Santé – Sciences

Un cas de tuberculose dans une école du Mans

Par Anne-Charlotte Costabadie, France Bleu Maine mardi 24 mars 2015 à 19:45

C'est le 3eme cas de tuberculose déclaré dans une école sarthoise.
C'est le 3eme cas de tuberculose déclaré dans une école sarthoise. © Maxppp

Un membre du personnel de l'école a contracté la maladie. Des tests sont menés sur une centaine d'enfants et d'adultes qui ont été à son contact.

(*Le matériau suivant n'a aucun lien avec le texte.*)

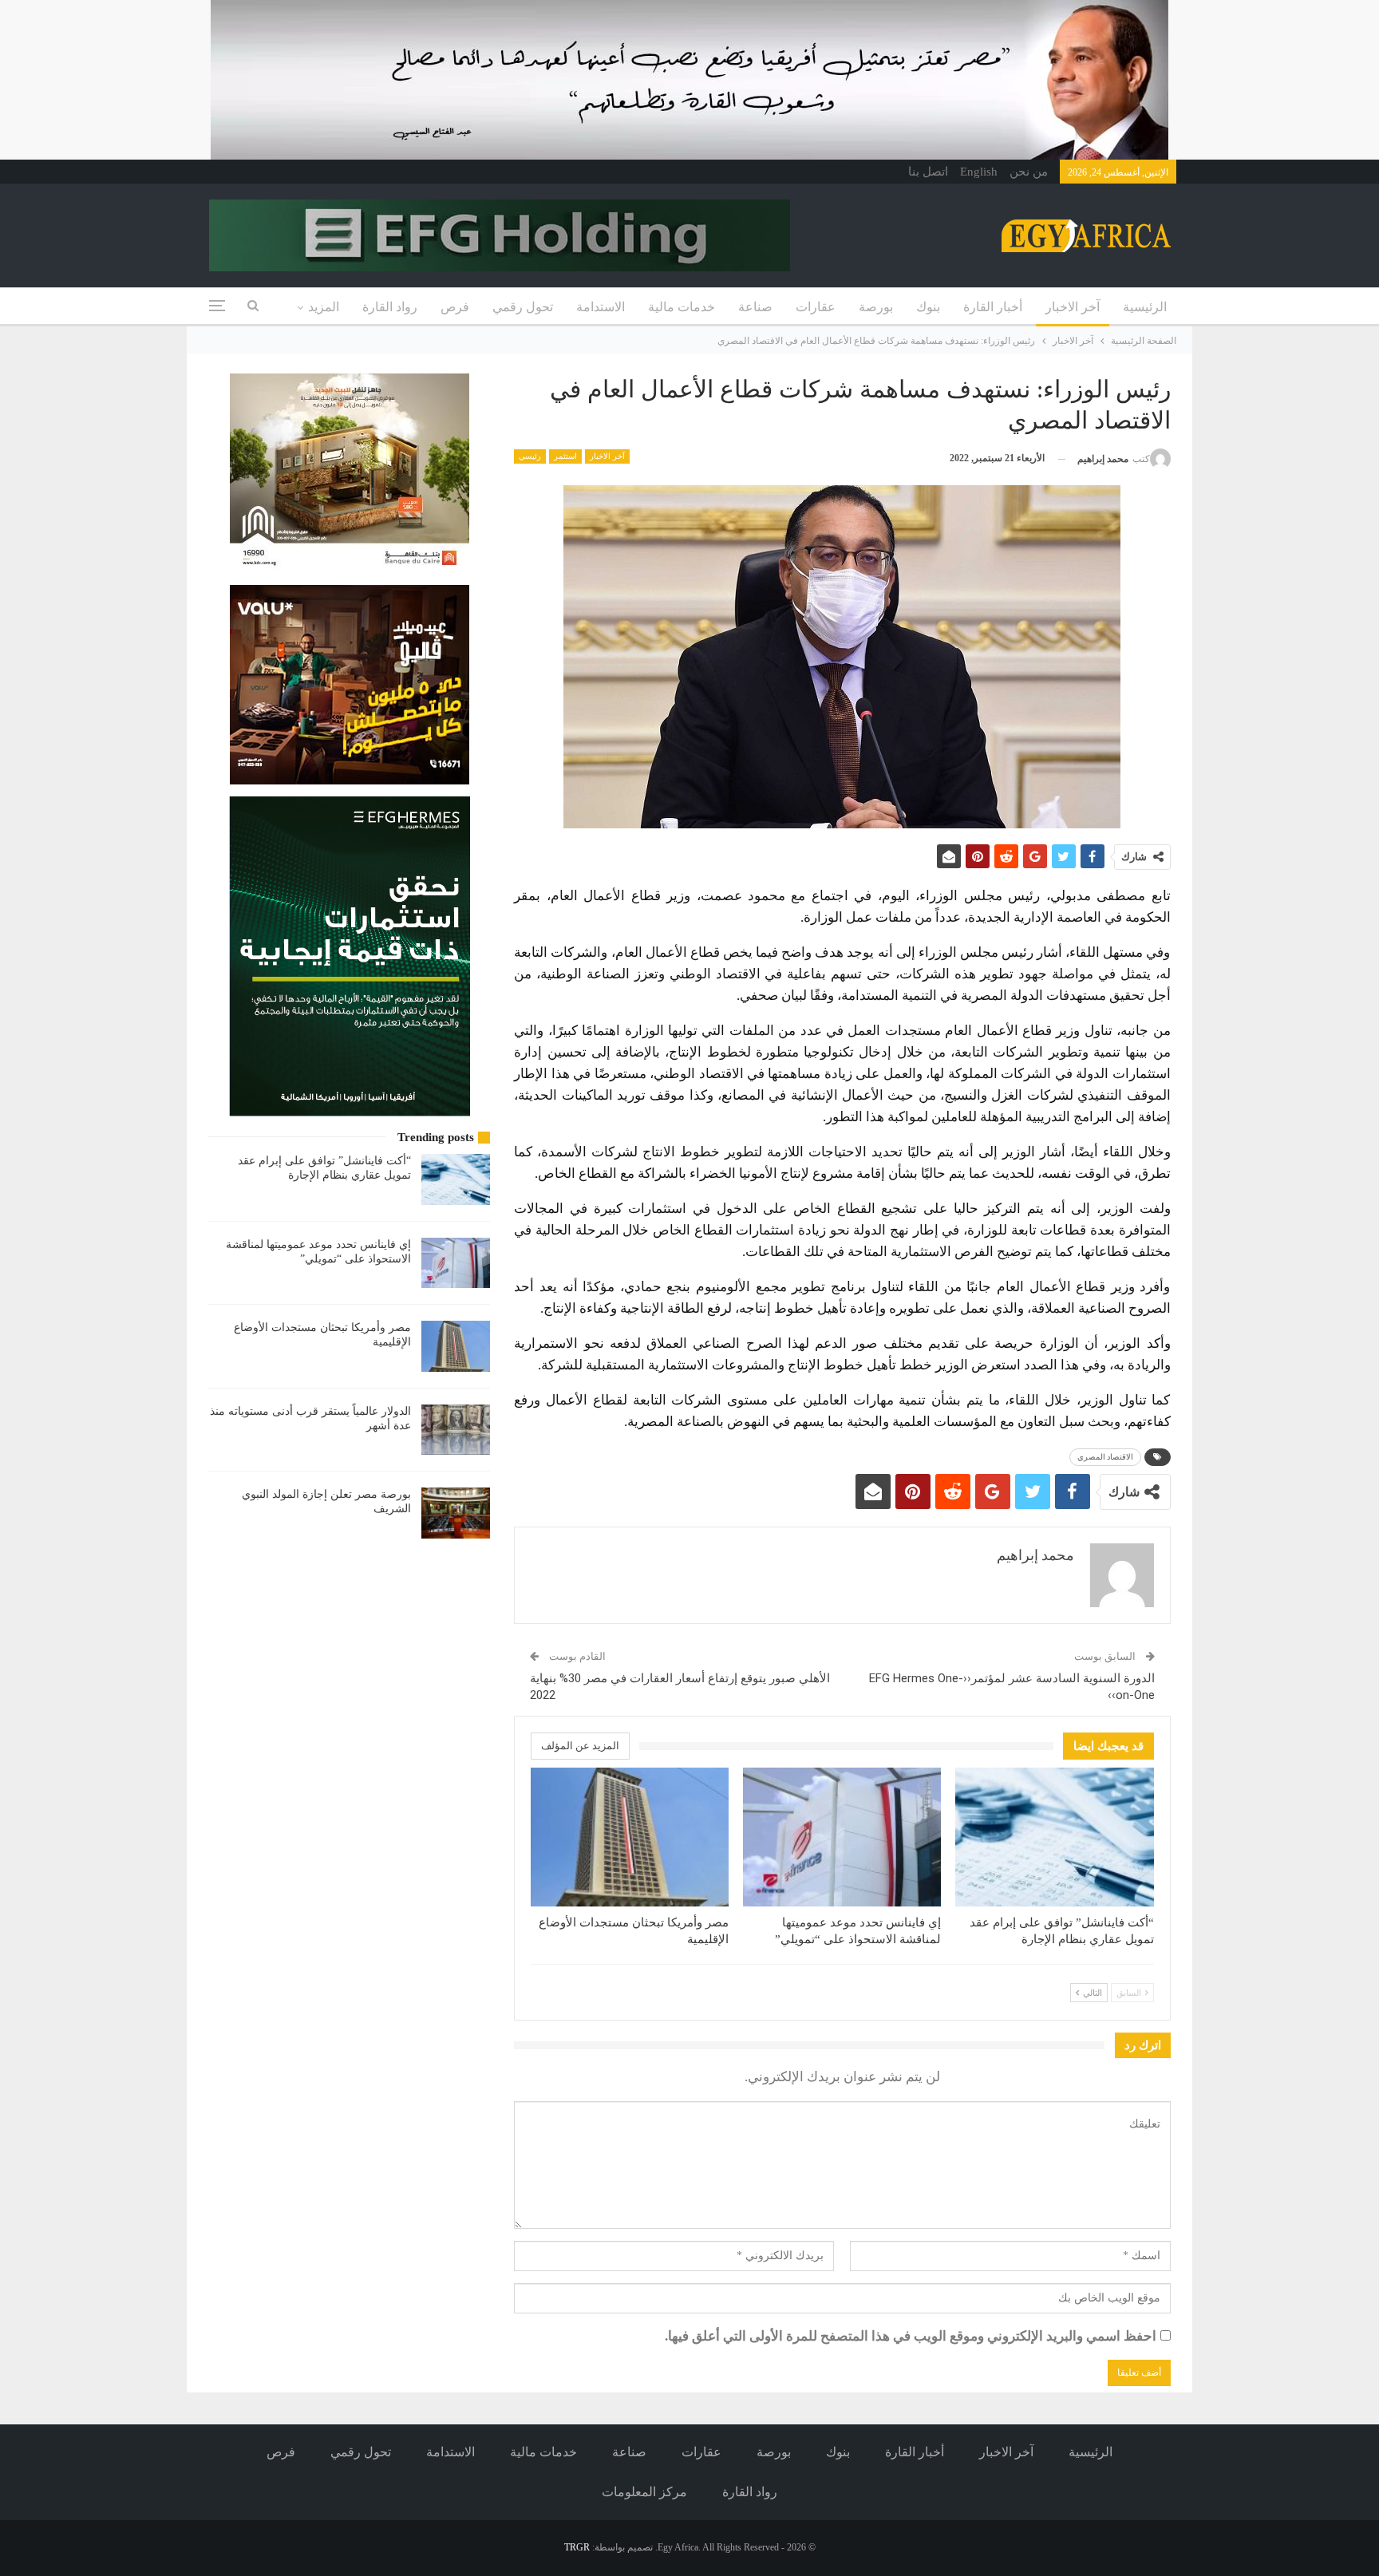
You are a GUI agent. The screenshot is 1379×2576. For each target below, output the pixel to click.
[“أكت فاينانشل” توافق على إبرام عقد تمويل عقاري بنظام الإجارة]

Un adulte de l'école Courboulay a été diagnostiqué mi-mars comme porteur de la tuberculose. Résultat, les tests s'enchaînent pour 90 enfants et 20 adultes qui ont été en contact avec cette personne."On fait deux tests de dépistage cutané et une radio des poumons pour détecter la présence de bacille de Koch, bactérie responsable de la tuberculose ", explique le docteur François Xavier Lebas, responsable médical du centre de lutte antituberculeuse de la Sarthe (Clat 72).Les tests visent surtout les personnes qui ont été en contact plus de 8 heures avec le malade . "C'est la limite à partir de laquelle il y a un risque de contamination. On est plus vigilant car il y a des enfants, et ils sont plus fragiles. "

1/3 de la population mondiale infecté

Les symptômes de cette maladie sont souvent: une toux accompagnée d’expectorations parfois teintées de sang, des douleurs dans la poitrine, une faiblesse générale, une perte de poids, de la fièvre et des sueurs nocturnes.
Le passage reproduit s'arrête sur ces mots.